### [Entries on finding words and items]

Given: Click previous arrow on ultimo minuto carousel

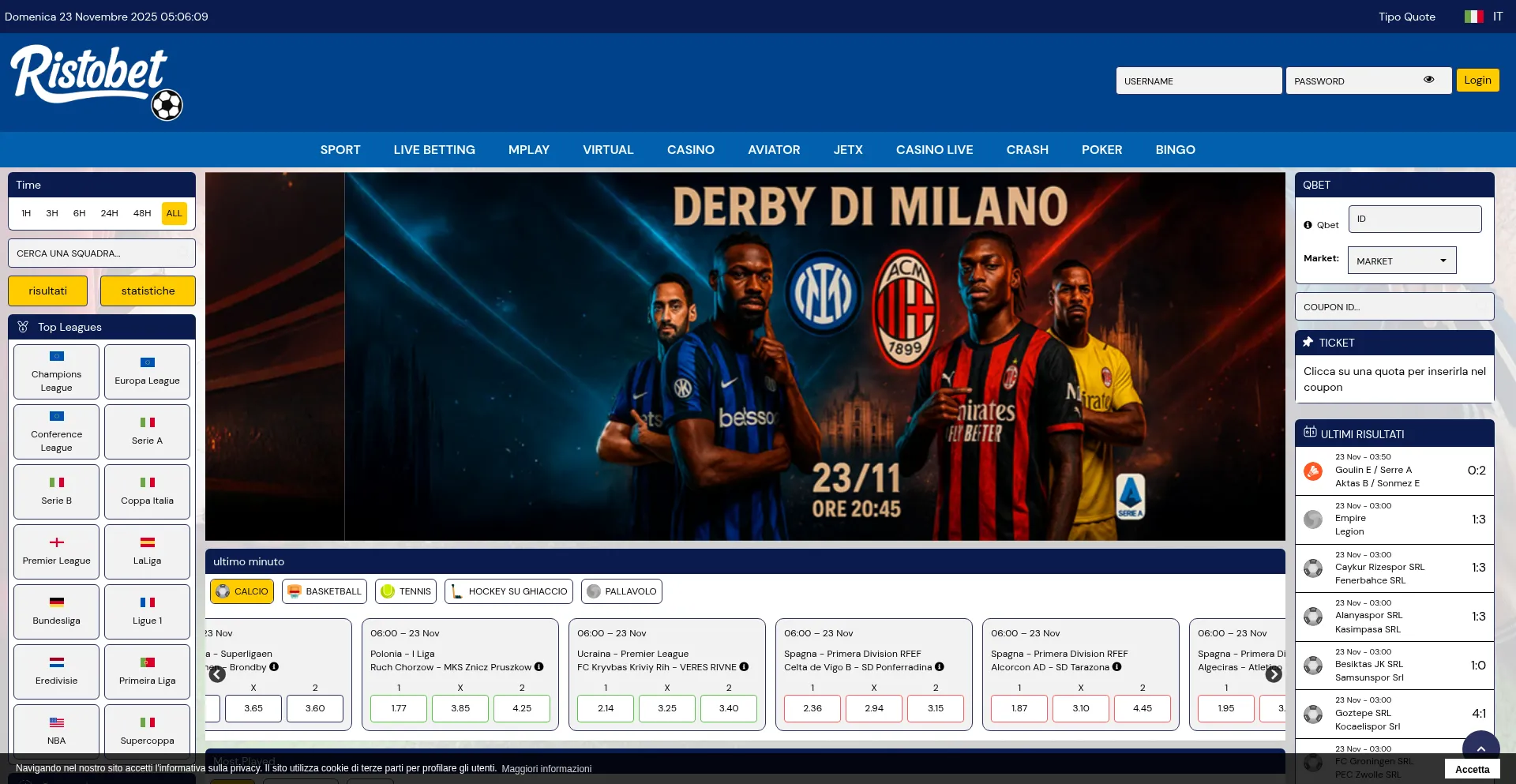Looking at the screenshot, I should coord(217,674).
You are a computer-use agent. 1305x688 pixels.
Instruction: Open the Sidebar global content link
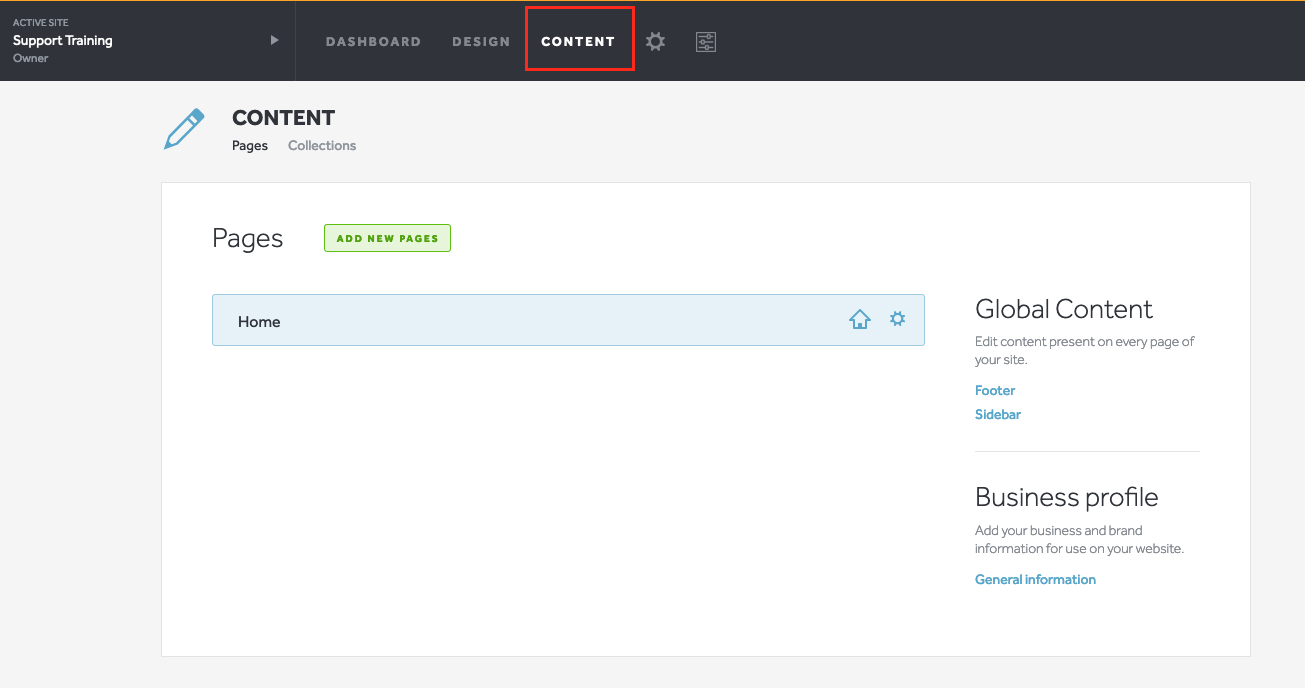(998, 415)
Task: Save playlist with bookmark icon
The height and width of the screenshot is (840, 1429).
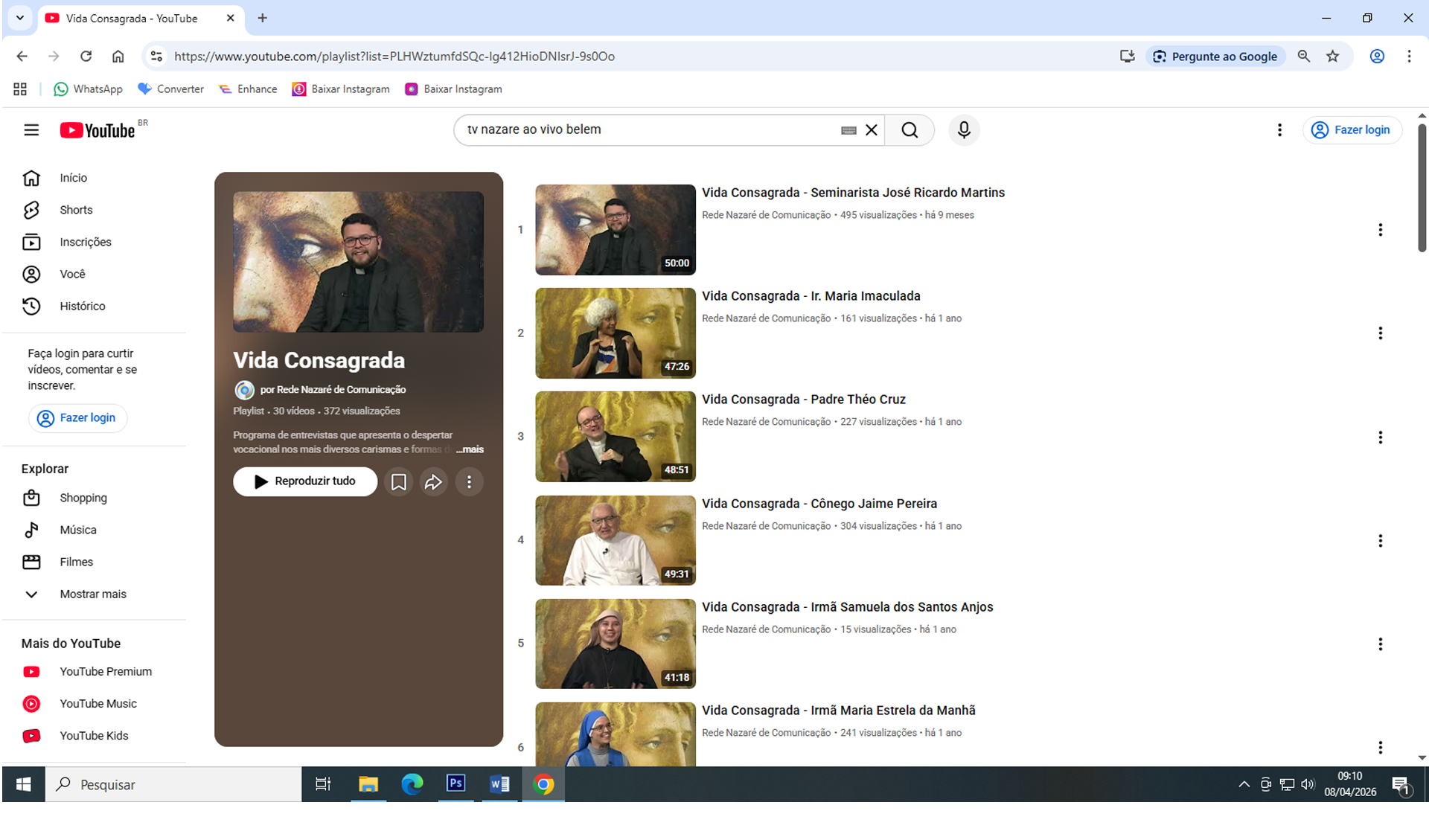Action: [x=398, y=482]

### [Task statement]
Put the listing above into a JSON list of strings with one string for each line. Skip blank lines and leave out the pictures.

### [Answer to this exercise]
[
  "Given: Click previous arrow on ultimo minuto carousel",
  "Looking at the screenshot, I should coord(217,674).",
  "You are a computer-use agent. 1305x688 pixels.",
  "Instruction: Open the Sidebar global content link",
  "(998, 415)",
  "Task: Save playlist with bookmark icon",
  "The height and width of the screenshot is (840, 1429).",
  "Action: [x=398, y=482]"
]